Ed Kilgore explores what may seem like a contradiction in terms–Republican populism–on Talking Points Memo.
What’s been missing for a good long while in the GOP is any serious effort to do what Nixon did: make Republican economic policies working-class-friendly. But now, as Democrats have more or less in concert decided to struggle towards a “populist” economic message that can win back some of these voters, Republicans are waking up to the same necessity.
The disconnect between the economic policies of the GOP and the interests of their most reliable voters has been a recurring theme for the self-styled “Reform Conservatives,” who often borrowed Tim Pawlenty’s line that the GOP needed to become the party of “Sam’s Club,” not just the country club.
But as the Reformicons’ influence has grown, their demands have been watered down: the budget plan recently unveiled by Marco Rubio and Mike Lee, supposedly a new acme of Reformicon thinking, buys off traditional Republicans with the elimination of taxes on investment and inherited income before timorously cutting in the “Sam’s Club” voters with an enhanced child tax credit (plus an enhanced EITC for the working poor).
Some libertarian-oriented Republicans also claim to be promoting a new right-wing economic populism via attacks on corporate subsidies or “crony capitalism.” But again, this is at best a syncretic approach, since these self-same “populists” are avid to reduce or eliminate taxes on or even regulation of the corporations they are savaging as fascistic leeches.

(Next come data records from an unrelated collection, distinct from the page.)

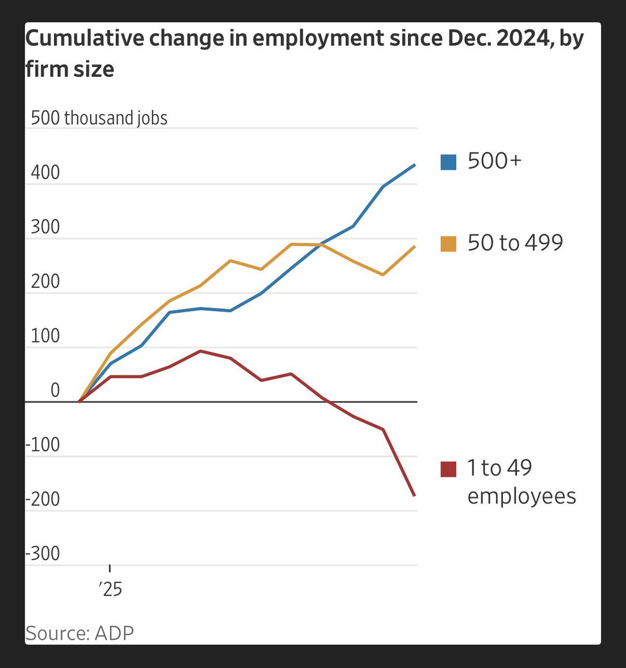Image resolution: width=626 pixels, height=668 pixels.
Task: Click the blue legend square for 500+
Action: click(x=448, y=162)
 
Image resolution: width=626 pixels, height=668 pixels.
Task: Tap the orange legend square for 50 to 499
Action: click(x=448, y=243)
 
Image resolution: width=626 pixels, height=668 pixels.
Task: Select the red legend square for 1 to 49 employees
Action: click(x=448, y=469)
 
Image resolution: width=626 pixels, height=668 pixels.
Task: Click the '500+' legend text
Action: click(x=495, y=161)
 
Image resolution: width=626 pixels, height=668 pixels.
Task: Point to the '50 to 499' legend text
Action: click(x=515, y=243)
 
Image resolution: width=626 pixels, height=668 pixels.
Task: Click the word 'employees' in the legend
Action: click(x=521, y=496)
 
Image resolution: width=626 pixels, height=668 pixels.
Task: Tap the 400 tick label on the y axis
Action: click(x=45, y=173)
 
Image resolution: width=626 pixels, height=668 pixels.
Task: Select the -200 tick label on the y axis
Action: click(x=43, y=499)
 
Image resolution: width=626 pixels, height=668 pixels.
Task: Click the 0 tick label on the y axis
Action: click(x=55, y=390)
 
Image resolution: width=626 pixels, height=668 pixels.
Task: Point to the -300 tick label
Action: click(x=43, y=554)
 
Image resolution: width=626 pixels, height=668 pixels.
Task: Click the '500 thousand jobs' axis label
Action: click(x=99, y=118)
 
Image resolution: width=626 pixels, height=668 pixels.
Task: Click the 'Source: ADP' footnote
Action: click(x=80, y=633)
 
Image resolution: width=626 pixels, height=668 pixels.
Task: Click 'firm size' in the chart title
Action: click(x=70, y=69)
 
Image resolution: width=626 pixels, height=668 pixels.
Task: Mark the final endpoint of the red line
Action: click(x=414, y=495)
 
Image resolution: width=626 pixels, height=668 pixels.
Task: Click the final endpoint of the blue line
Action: click(x=414, y=165)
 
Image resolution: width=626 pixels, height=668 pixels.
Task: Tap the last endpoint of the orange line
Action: click(x=414, y=246)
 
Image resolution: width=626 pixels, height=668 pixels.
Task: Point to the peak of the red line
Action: click(x=200, y=351)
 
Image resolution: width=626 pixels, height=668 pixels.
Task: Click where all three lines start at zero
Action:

But at least two prospective GOP candidates for president in 2016 seem inclined to take an edgier approach to the task of appealing to the economic views of working-class conservatives — both of them candidates who have experienced considerable success in the past appealing to their cultural resentments.
Rick Santorum’s distinctive pitch so far in the 2016 invisible primary has been to match rhetorical appeals to white working class voters with a very specific hostility to legal as well as illegal immigration as the alleged reason for underemployment and wage stagnation. It’s sort of like an AFL-CIO argument circa 1990 with everything other than one subject blotted out.
But Mike Huckabee shows signs of going significantly further. He got a lot of credit in 2008 for being a “populist” initially because he refused to go along with GOP cheerleading over the George W. Bush economy, and subsequently because he feuded with fiscal hardliners — especially the Club for Growth (which Huckabee called the “Club for Greed”) — over his record in Arkansas. This time around he’s earning the “populist” label by criticizing two shibboleths of contemporary conservatism: free trade and “entitlement reform.”
In both cases, he’s mining grass-roots conservative disgruntlement with Republican orthodoxy. Moreover, he’s linking these economic complaints about the agenda of conservative business elites to his longstanding and more-pointed-than-ever attacks on the cultural agenda of liberal elites.
But it is possible Huckabee (and perhaps Santorum, and maybe other opportunistic candidates down the road) could succeed in scaring away others from those economic positions of the Wall Street Journal editorial board that actual Republican voters do not like. And short of that, if something a bit closer to real “populism” than the token gestures of Reformicons and libertarians is crushed by party elites, the GOP could be exposed to some dangerous inroads from Democrats, who look to be far less reluctant to offend wealthy donors this cycle.